To do
1. Please reproduce part of the page text below word for word: begin at the words "Congresswoman Clarke Works" and stop after "billion each year.".
2. From the page text below, list every office or program that the letter requests funding for, with the amount requested.
3. Answer these questions from the page text below:
(a) How much could the investment in reducing health care disparities save each year?
(b) To which two people was the letter sent?
(c) Of which subcommittee is Clarke the Ranking Member?

Page text
Skip To Main

Congresswoman Clarke Works to Reduce Health Disparities

Brooklyn, N.Y. – Congresswoman Yvette D. Clarke has asked the Republican and Democratic leaders of the Subcommittee on Health and Human Services to restore support for programs to reduce disparities in health care, an investment with the potential to save $300 billion each year.

The disparities that exist in health care create serious problems – for example, African-Americans account for disproportionate percentage of AIDS infections, elderly African-Americans are less likely to receive a flu shot, and African-American mothers have less access to pre-natal services. In many instances, even a small investment has the potential to prevent serious health problems and the substantial costs that occur as a result.

The letter, sent to Chairman Jack Kingston and Ranking Member Rosa de Lauro of the Subcommittee on Labor, Health and Human Services, Education, and Related Agencies, requests $65 million for the Office of Minority Health and $268 million for the Institute on Minority Health and Health Disparities, to identify disparities and determine cost-effective solutions, $30 million for the Minority Centers of Excellence, $21 million for the Health Careers Opportunity Program, $65 million for the Strengthening Historically Black Graduate Institutions, and $75 million for Area Health Education Centers, which support underrepresented minorities who want to enter the health professions, $50 million for the Centers for Disease Control Racial and Ethnic Approaches to Community Health program, which develops community-based intervention programs.

“The costs imposed by inadequate investment in basic health care services – such as flu shots, screenings for diabetes and cancer, and the preventions of sexually transmitted diseases – are enormous, both on our health care expenditures and, more important, on our quality of life,” said Congresswoman Clarke, who has worked in the House of Representatives to increase access to preventative services in the United States and around the world.

“If we provide adequate support for programs that have been demonstrated to reduce the disparities that now exist in access to health care, we will increase both our life expectancy and our quality of life as instances of chronic disease are reduced.”

U.S. Representative Yvette D. Clarke is a member of the House Committee on Small Business, Ethics, and Homeland Security, where she is the Ranking Member of the Subcommittee on Cybersecurity, Infrastructure Protection, and Security Technologies. She represents many neighborhoods in central and southern Brooklyn, NY which include Brownsville, Crown Heights, East Flatbush, Flatbush, Gerritsen Beach, Madison, Midwood, parts of Park Slope and Flatlands, Prospect Heights, Prospect-Lefferts Gardens, Sheepshead Bay, and Windsor Terrace.

[Dataset records]

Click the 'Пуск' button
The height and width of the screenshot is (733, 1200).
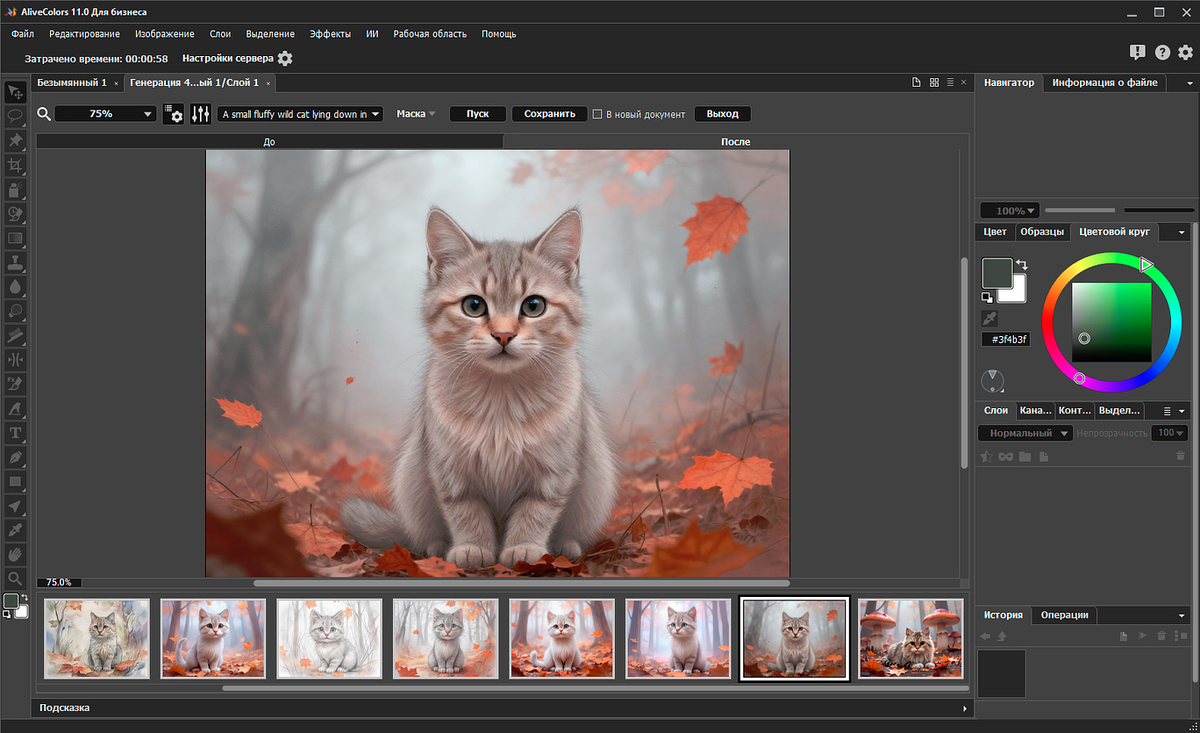point(477,114)
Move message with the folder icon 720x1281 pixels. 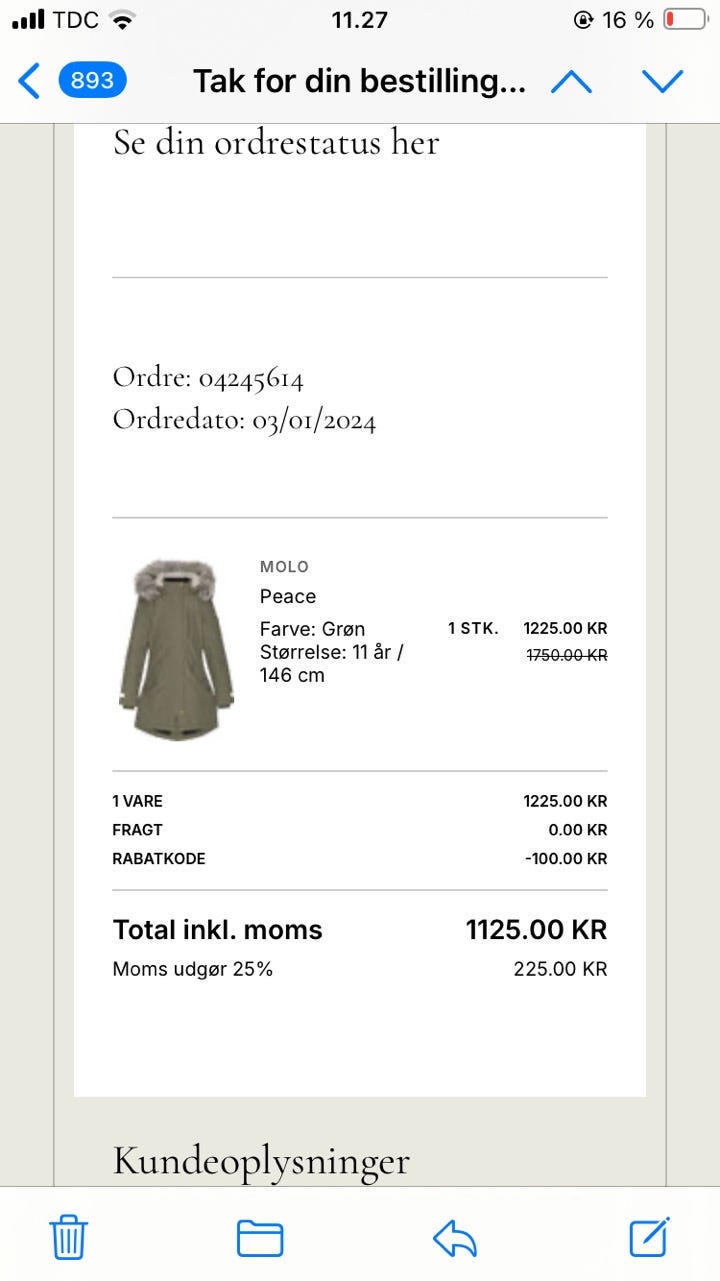coord(260,1238)
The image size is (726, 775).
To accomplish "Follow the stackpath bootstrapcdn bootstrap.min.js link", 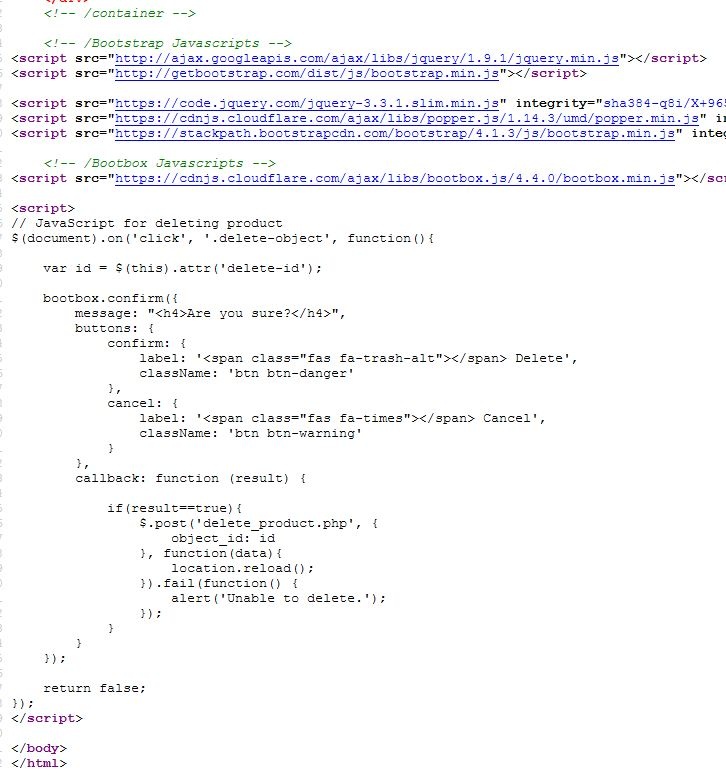I will pyautogui.click(x=395, y=133).
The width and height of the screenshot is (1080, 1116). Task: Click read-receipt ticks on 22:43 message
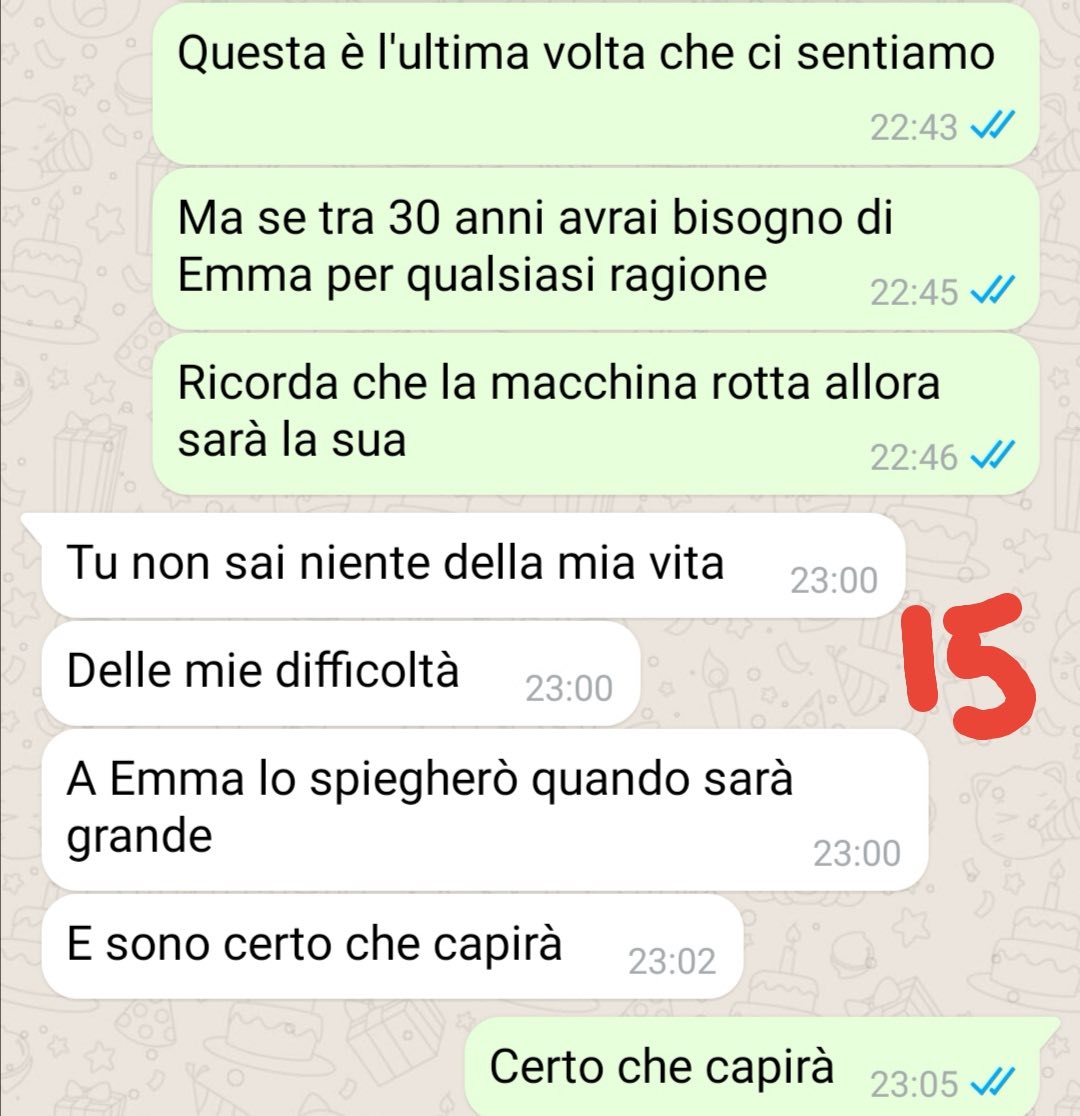(993, 127)
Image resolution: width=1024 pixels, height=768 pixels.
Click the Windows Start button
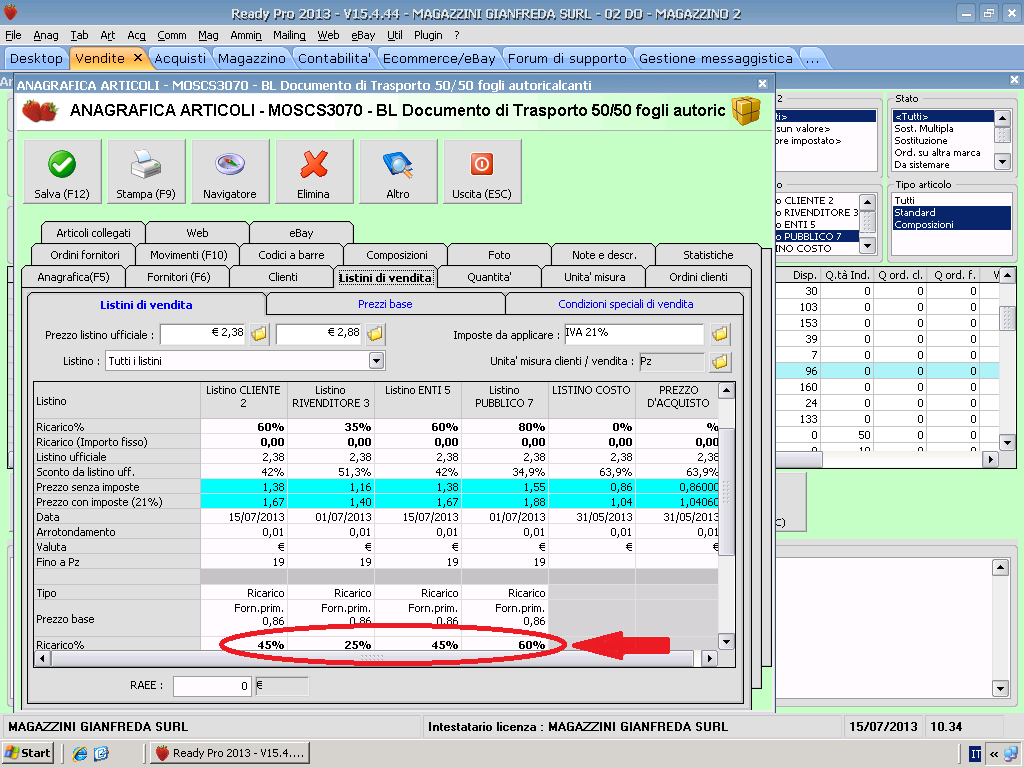click(28, 753)
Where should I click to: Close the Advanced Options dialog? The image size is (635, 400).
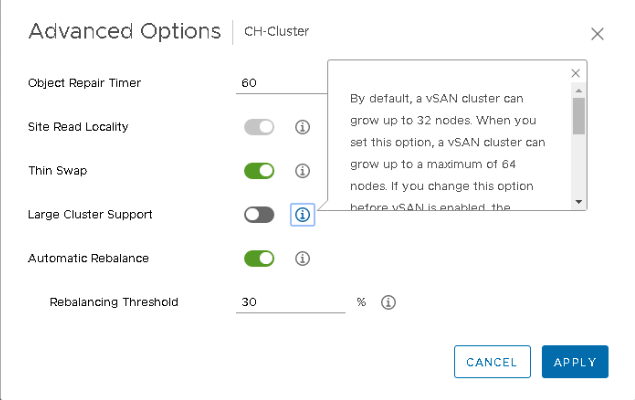pyautogui.click(x=597, y=33)
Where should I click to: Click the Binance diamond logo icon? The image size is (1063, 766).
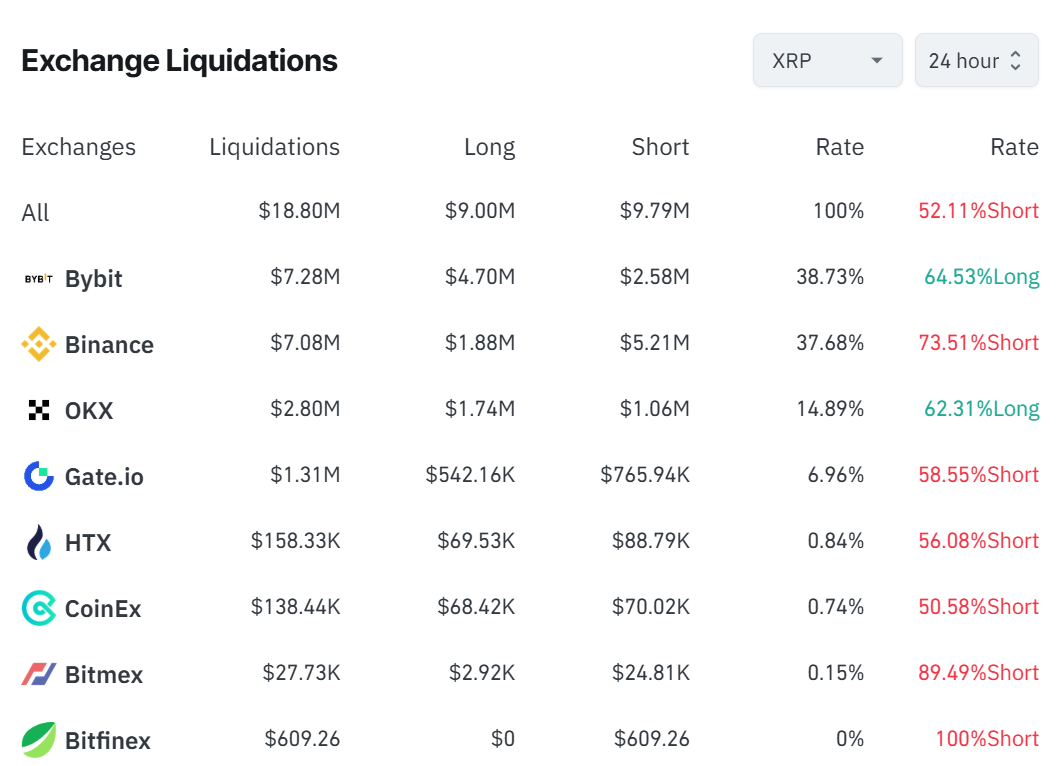tap(39, 344)
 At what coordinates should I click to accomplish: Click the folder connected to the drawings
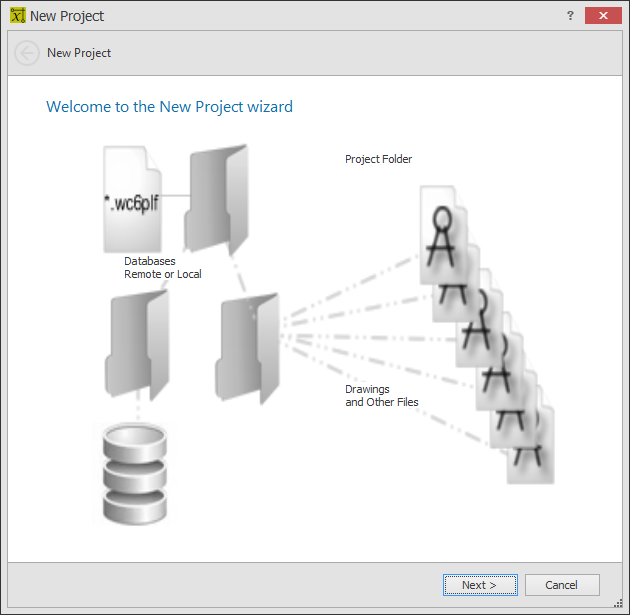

Response list
1.
Congresswoman Clarke Works to Reduce Health Disparities

Brooklyn, N.Y. – Congresswoman Yvette D. Clarke has asked the Republican and Democratic leaders of the Subcommittee on Health and Human Services to restore support for programs to reduce disparities in health care, an investment with the potential to save $300 billion each year.

2.
- Office of Minority Health: $65 million
- Institute on Minority Health and Health Disparities: $268 million
- Minority Centers of Excellence: $30 million
- Health Careers Opportunity Program: $21 million
- Strengthening Historically Black Graduate Institutions: $65 million
- Area Health Education Centers: $75 million
- Centers for Disease Control Racial and Ethnic Approaches to Community Health program: $50 million

3.
(a) $300 billion
(b) Chairman Jack Kingston and Ranking Member Rosa de Lauro
(c) The Subcommittee on Cybersecurity, Infrastructure Protection, and Security Technologies